3.2 A Constraint of Potential Vorticity on the Abyssal Ocean Circulation

Monday, 4 June 2001: 4:05 PM
Jiayan Yang, WHOI, Woods Hole, MA; and J. F. Price

This study considers some consequences of potential vorticity (PV) balance in simple source-sink flows calculated with a reduced-gravity model of an abyssal ocean layer. The requirement to dissipate the PV flux associated with the water-mass inflow/outflow largely determines the most intense boundary currents. This PV constraint can be best demonstrated in the linear model by comparing circulation patterns driven by a downwelling source and by an inflow through a side boundary such as occurs in a marginal sea overflow. In either case the abyssal layer receives planetary PV along with the water-mass source.
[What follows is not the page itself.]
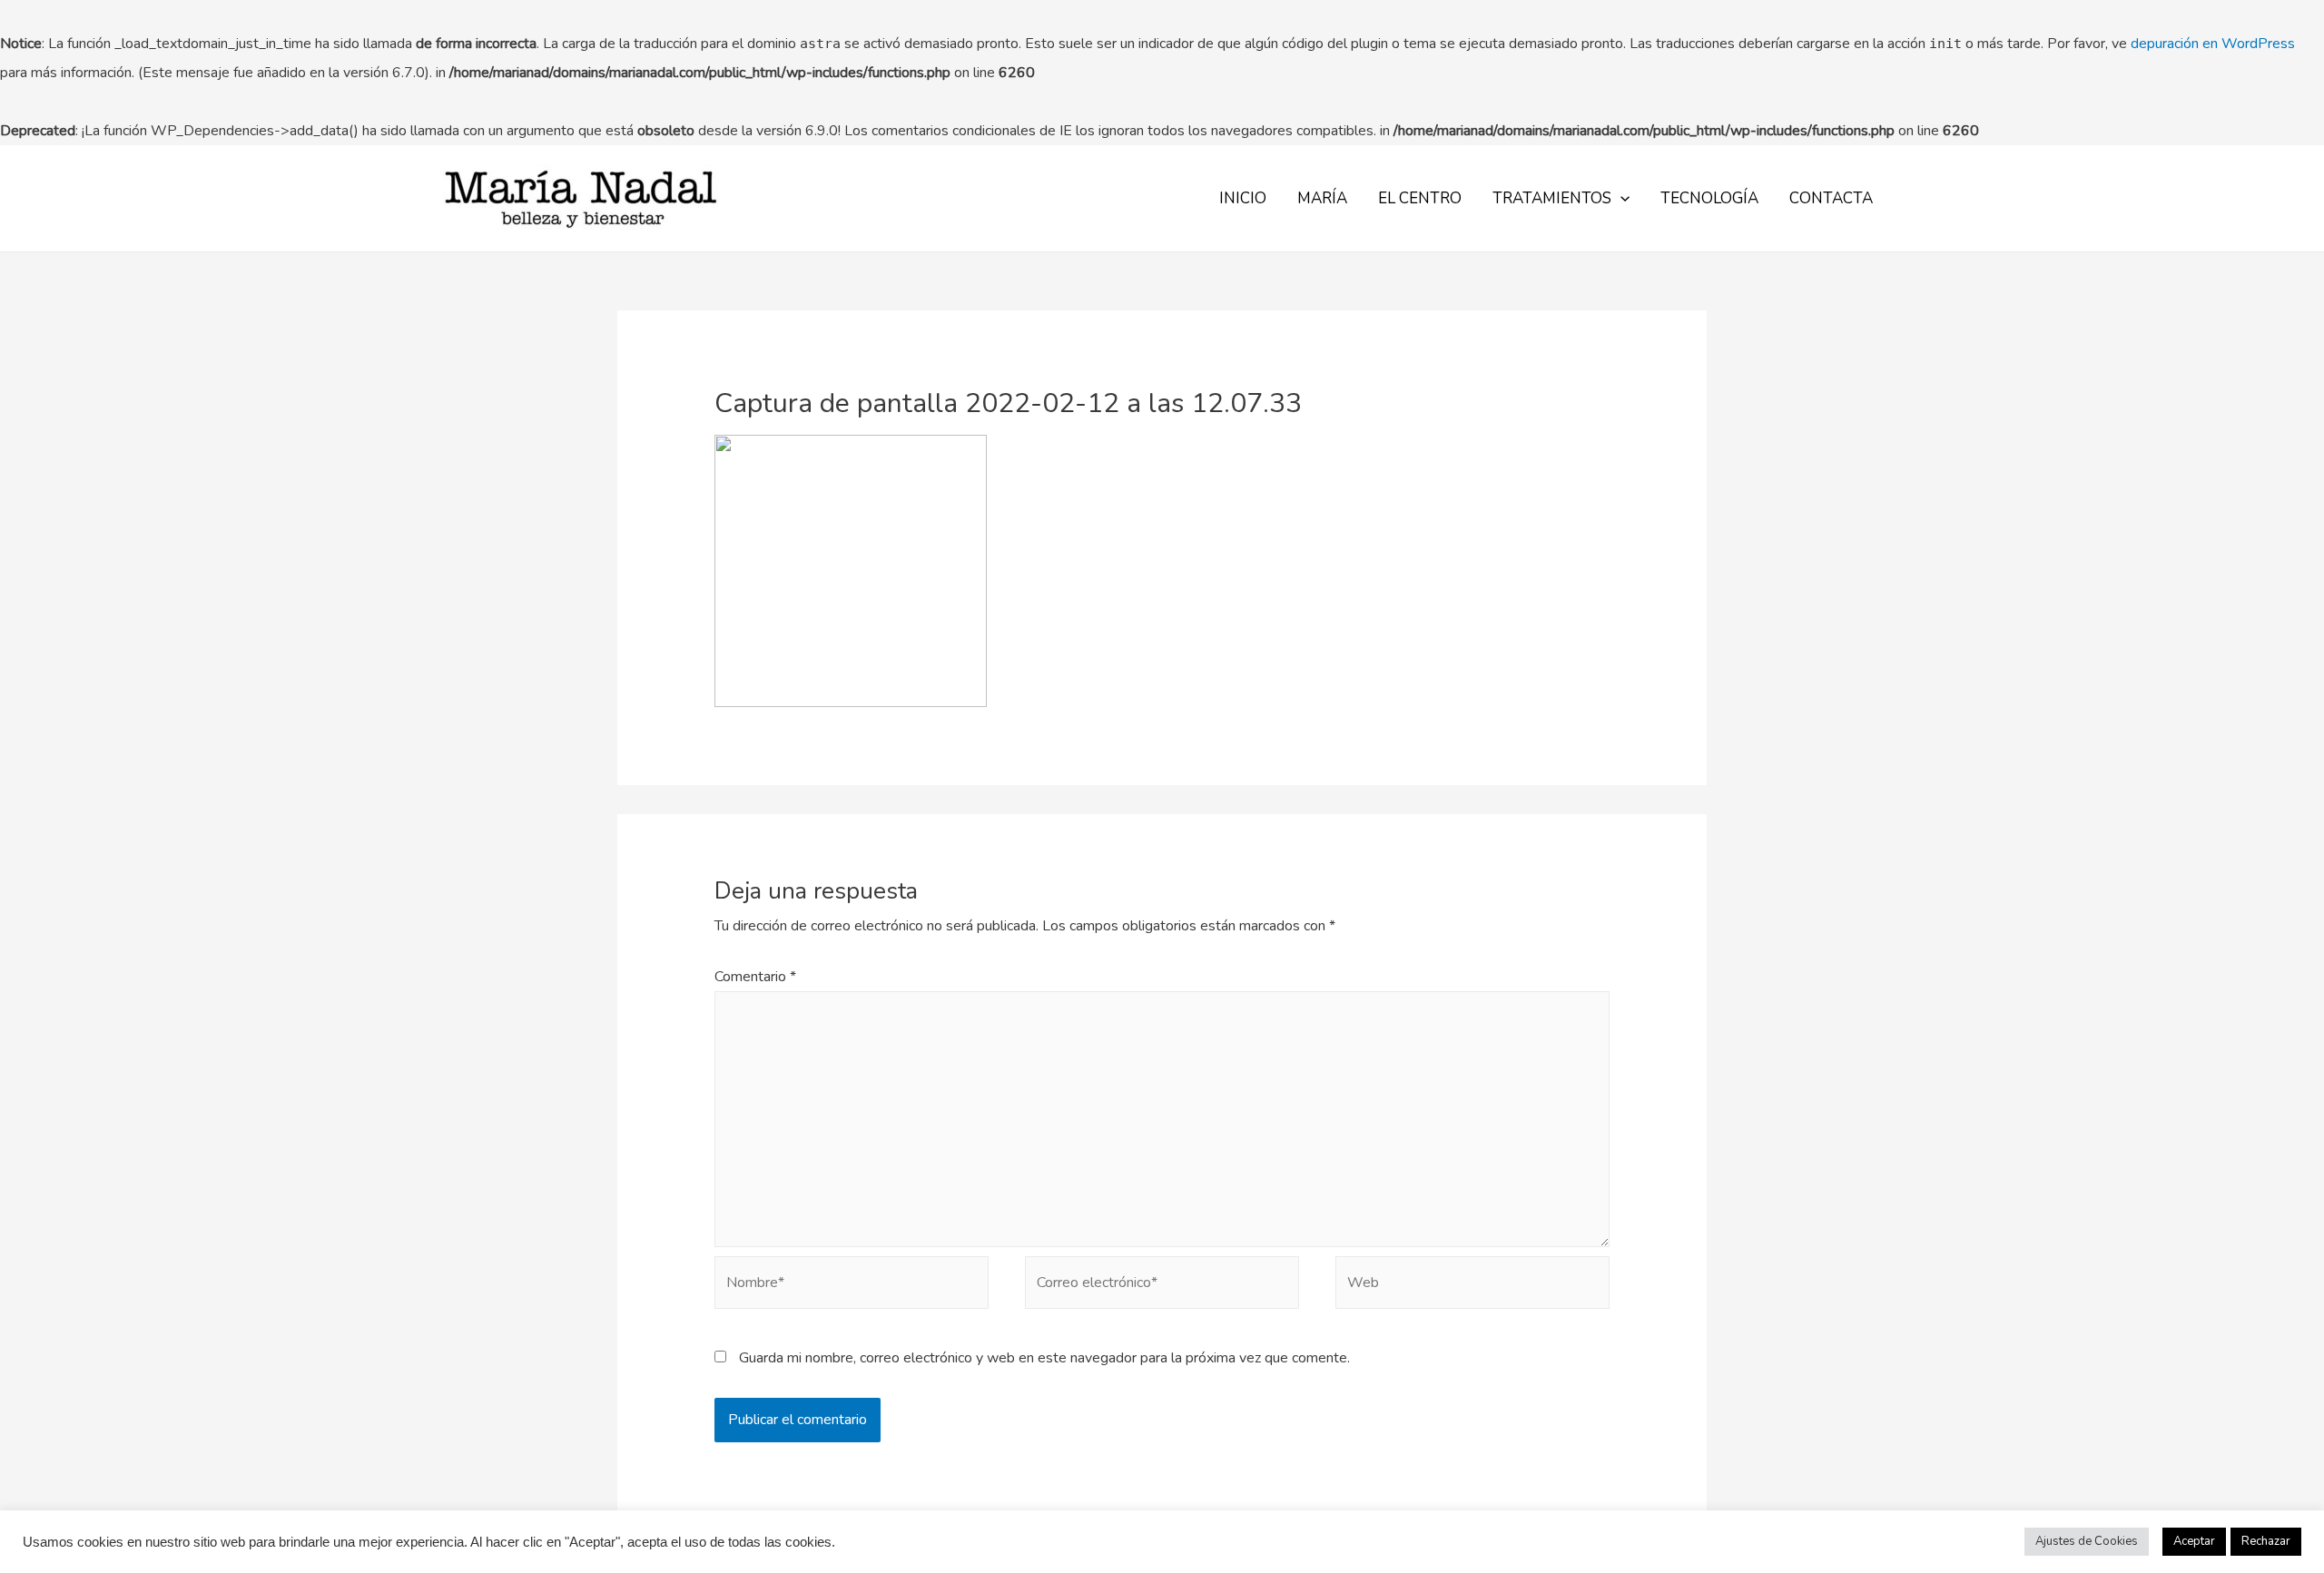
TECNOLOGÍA (1709, 198)
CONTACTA (1831, 198)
In the open-ocean convection case, the downward vertical velocity squashes vortex lines which produces a compensating negative PV (northern hemisphere). Thus downwelling makes no contribution to the PV budget. A boundary inflow, in contrast, makes a nontrivial contribution to the PV budget that must be balanced (in steady state) with the net PV production due to frictional effects. The different PV balance in the two cases is reflected in quite different circulation patterns, especially in the boundary layers. This PV constraint also controls, to some extents, the water-mass exchanges between two basins.